----- DATA EXTRACT -----

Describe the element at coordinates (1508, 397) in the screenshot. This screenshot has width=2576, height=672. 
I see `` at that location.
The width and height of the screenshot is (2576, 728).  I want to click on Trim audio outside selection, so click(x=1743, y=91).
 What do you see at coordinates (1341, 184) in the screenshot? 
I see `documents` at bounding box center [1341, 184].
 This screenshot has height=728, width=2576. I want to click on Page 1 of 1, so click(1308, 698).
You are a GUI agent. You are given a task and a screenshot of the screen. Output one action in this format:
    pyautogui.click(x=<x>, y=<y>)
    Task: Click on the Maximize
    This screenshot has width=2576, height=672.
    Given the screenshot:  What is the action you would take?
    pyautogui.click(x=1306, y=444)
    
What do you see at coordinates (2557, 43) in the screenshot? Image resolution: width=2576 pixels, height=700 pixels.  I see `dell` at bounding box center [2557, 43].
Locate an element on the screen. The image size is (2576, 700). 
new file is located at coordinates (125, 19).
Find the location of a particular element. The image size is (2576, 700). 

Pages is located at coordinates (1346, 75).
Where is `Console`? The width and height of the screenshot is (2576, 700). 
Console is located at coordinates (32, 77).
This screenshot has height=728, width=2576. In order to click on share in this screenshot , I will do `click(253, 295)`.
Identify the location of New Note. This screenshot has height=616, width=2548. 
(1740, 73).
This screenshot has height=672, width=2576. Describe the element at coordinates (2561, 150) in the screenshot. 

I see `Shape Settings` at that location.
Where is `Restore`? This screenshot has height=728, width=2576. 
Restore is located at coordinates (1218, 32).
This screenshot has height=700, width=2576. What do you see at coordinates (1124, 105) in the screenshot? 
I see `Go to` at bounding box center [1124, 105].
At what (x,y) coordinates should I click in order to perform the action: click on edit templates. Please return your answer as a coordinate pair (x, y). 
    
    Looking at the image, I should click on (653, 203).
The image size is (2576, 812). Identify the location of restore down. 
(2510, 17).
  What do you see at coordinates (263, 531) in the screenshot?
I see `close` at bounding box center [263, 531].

-----

= SET TASK =
Can you copy all of these lines above word for word?

= THE ANSWER =
Describe the element at coordinates (1508, 397) in the screenshot. This screenshot has width=2576, height=672. 
I see `` at that location.
The width and height of the screenshot is (2576, 728).  I want to click on Trim audio outside selection, so click(x=1743, y=91).
 What do you see at coordinates (1341, 184) in the screenshot? 
I see `documents` at bounding box center [1341, 184].
 This screenshot has height=728, width=2576. I want to click on Page 1 of 1, so click(1308, 698).
You are a GUI agent. You are given a task and a screenshot of the screen. Output one action in this format:
    pyautogui.click(x=<x>, y=<y>)
    Task: Click on the Maximize
    This screenshot has width=2576, height=672.
    Given the screenshot:  What is the action you would take?
    pyautogui.click(x=1306, y=444)
    
What do you see at coordinates (2557, 43) in the screenshot? Image resolution: width=2576 pixels, height=700 pixels.  I see `dell` at bounding box center [2557, 43].
Locate an element on the screen. The image size is (2576, 700). 
new file is located at coordinates (125, 19).
Find the location of a particular element. The image size is (2576, 700). 

Pages is located at coordinates (1346, 75).
Where is `Console`? The width and height of the screenshot is (2576, 700). 
Console is located at coordinates (32, 77).
This screenshot has height=728, width=2576. In order to click on share in this screenshot , I will do `click(253, 295)`.
Identify the location of New Note. This screenshot has height=616, width=2548. 
(1740, 73).
This screenshot has height=672, width=2576. Describe the element at coordinates (2561, 150) in the screenshot. 

I see `Shape Settings` at that location.
Where is `Restore`? This screenshot has height=728, width=2576. 
Restore is located at coordinates (1218, 32).
This screenshot has height=700, width=2576. What do you see at coordinates (1124, 105) in the screenshot? 
I see `Go to` at bounding box center [1124, 105].
At what (x,y) coordinates should I click in order to perform the action: click on edit templates. Please return your answer as a coordinate pair (x, y). 
    
    Looking at the image, I should click on (653, 203).
The image size is (2576, 812). Identify the location of restore down. 
(2510, 17).
  What do you see at coordinates (263, 531) in the screenshot?
I see `close` at bounding box center [263, 531].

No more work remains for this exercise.